## Task instructions
Every record below, from first to last, should be copied exactly; leave the pictures out.

## Input data
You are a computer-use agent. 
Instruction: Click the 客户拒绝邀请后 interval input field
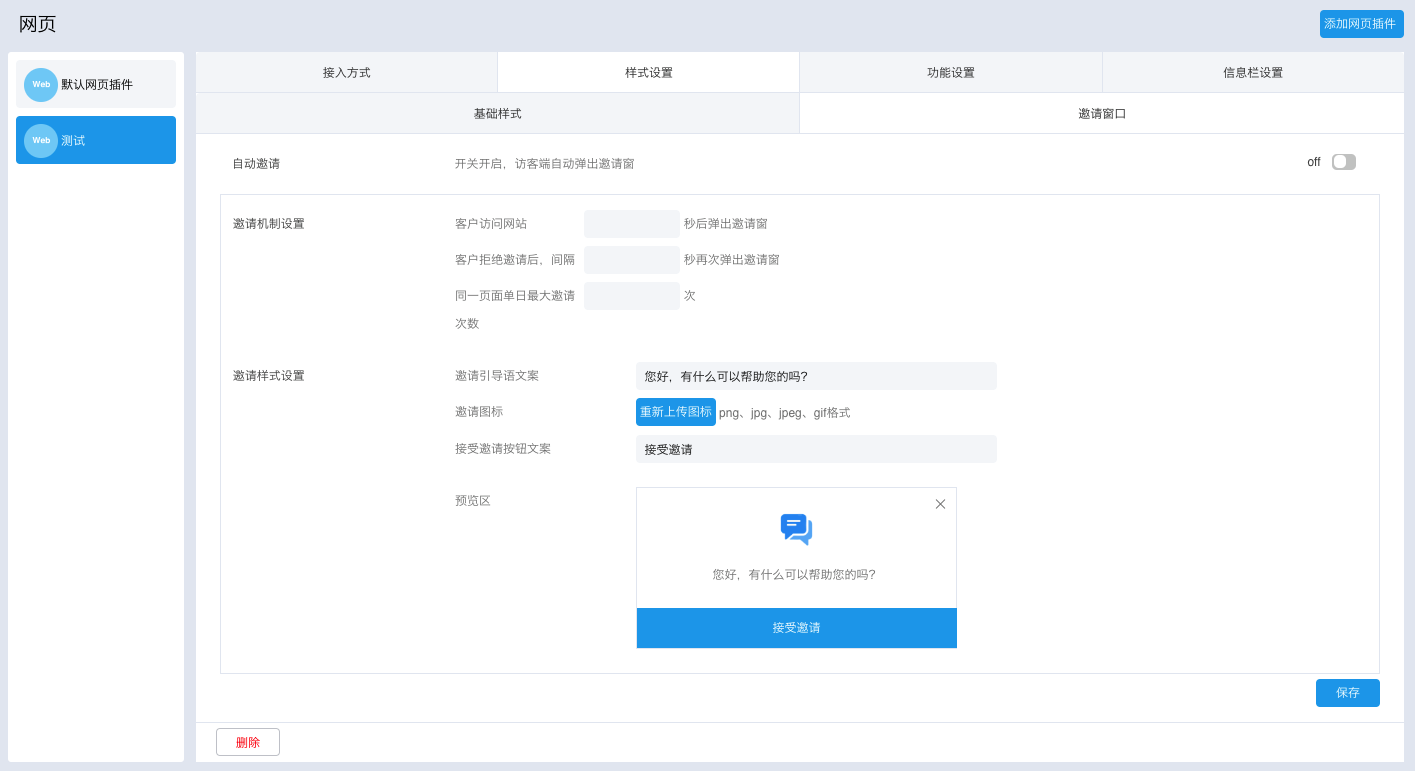(631, 260)
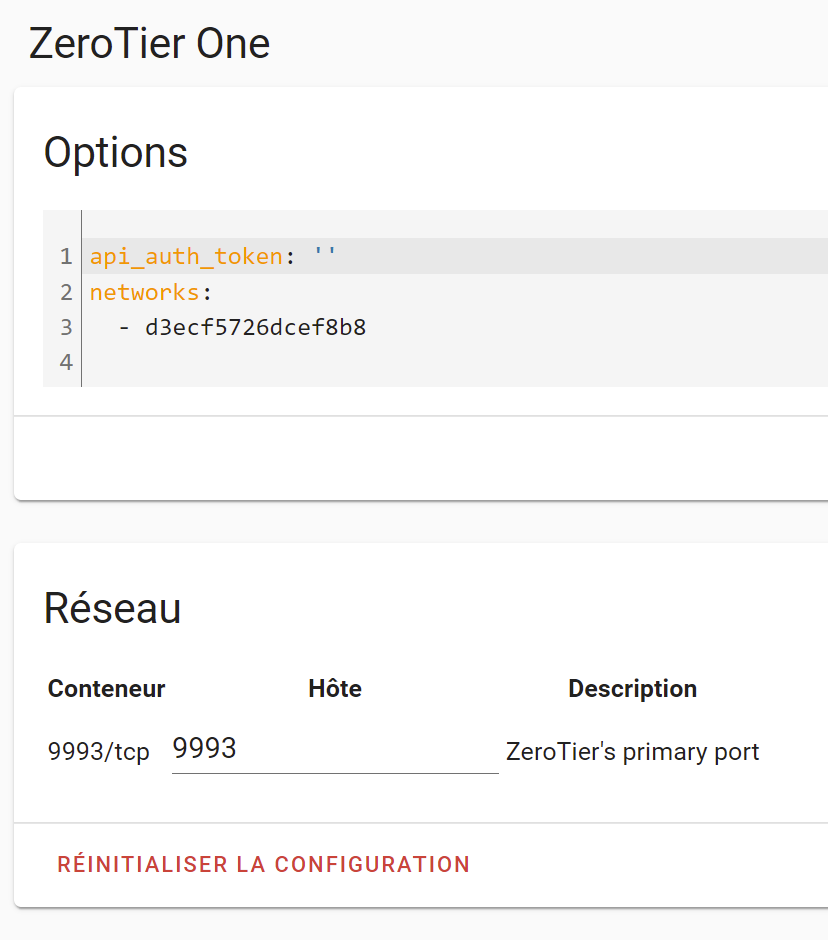Focus the Hôte port field showing 9993
The width and height of the screenshot is (828, 940).
pos(335,749)
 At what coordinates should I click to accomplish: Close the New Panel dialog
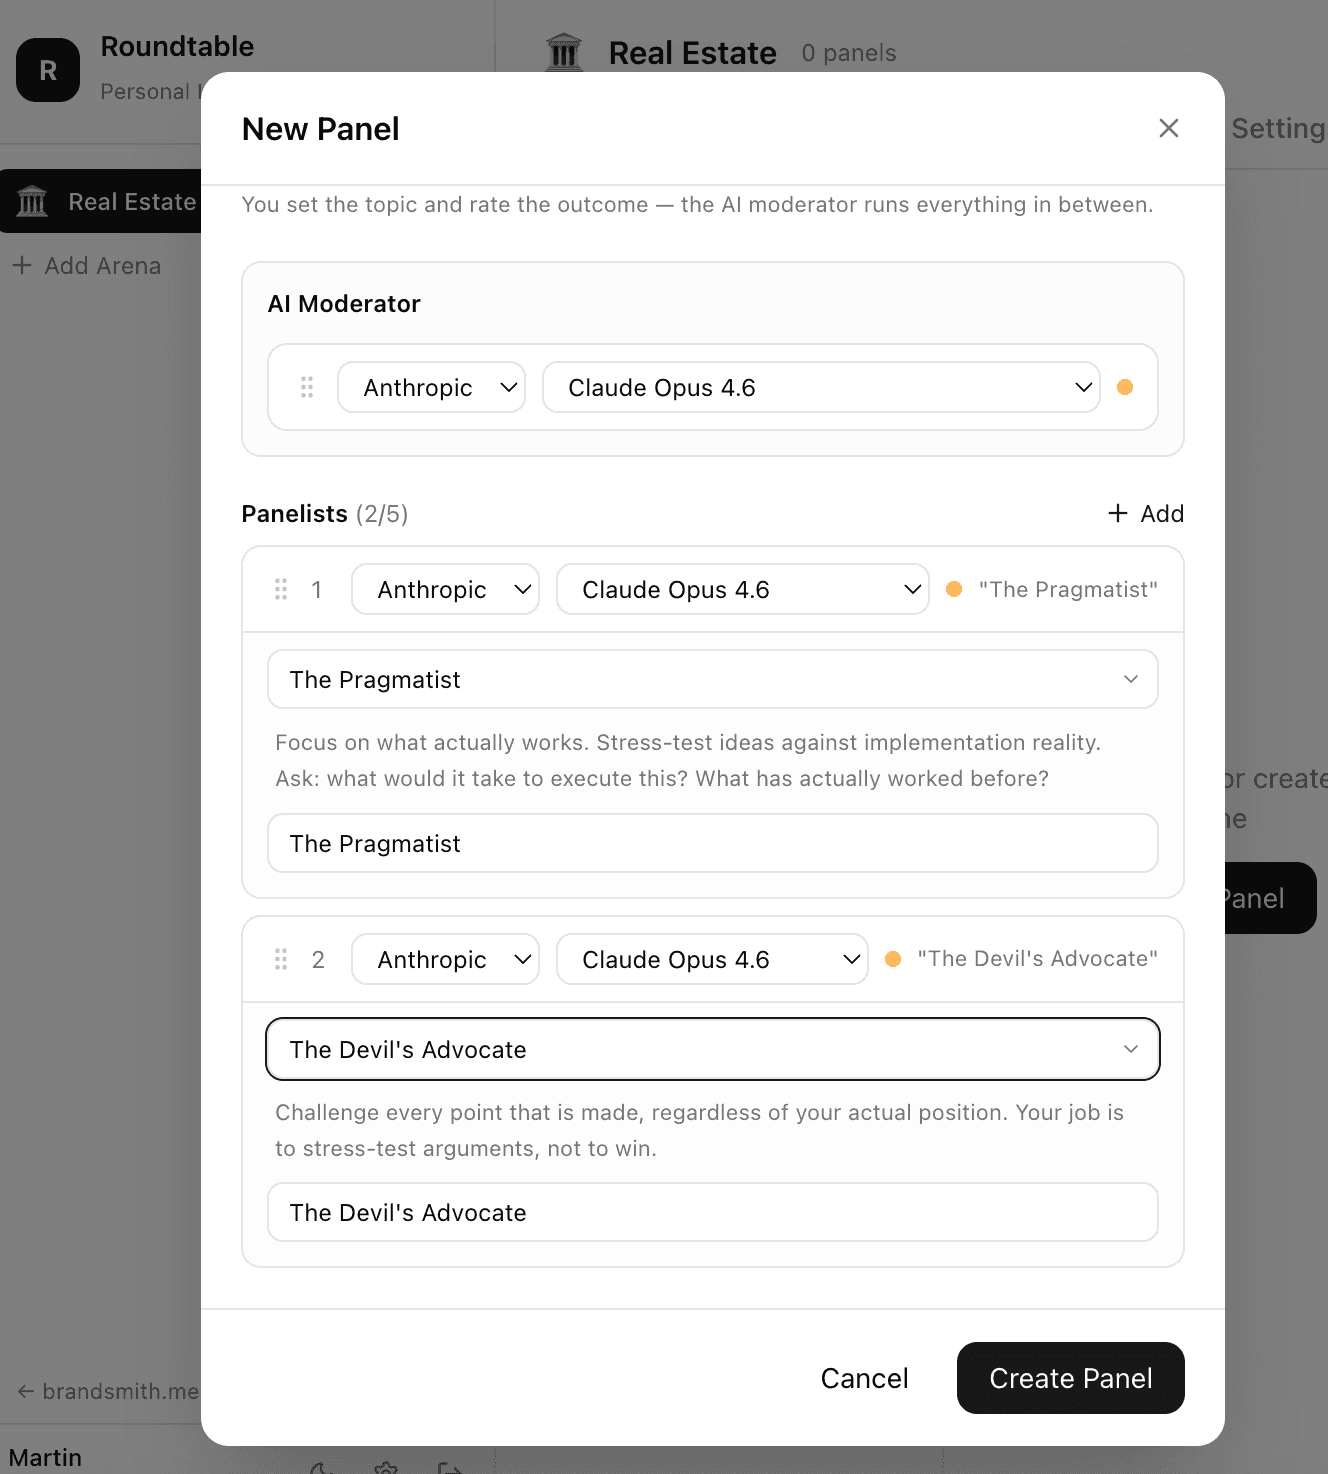1168,128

## Finished task
You are a computer-use agent. 
Instruction: Click the 客户拒绝邀请后 interval input field
(631, 260)
Focus the Hôte port field showing 9993
The width and height of the screenshot is (828, 940).
pos(335,749)
 At what coordinates should I click to accomplish: Close the New Panel dialog
1168,128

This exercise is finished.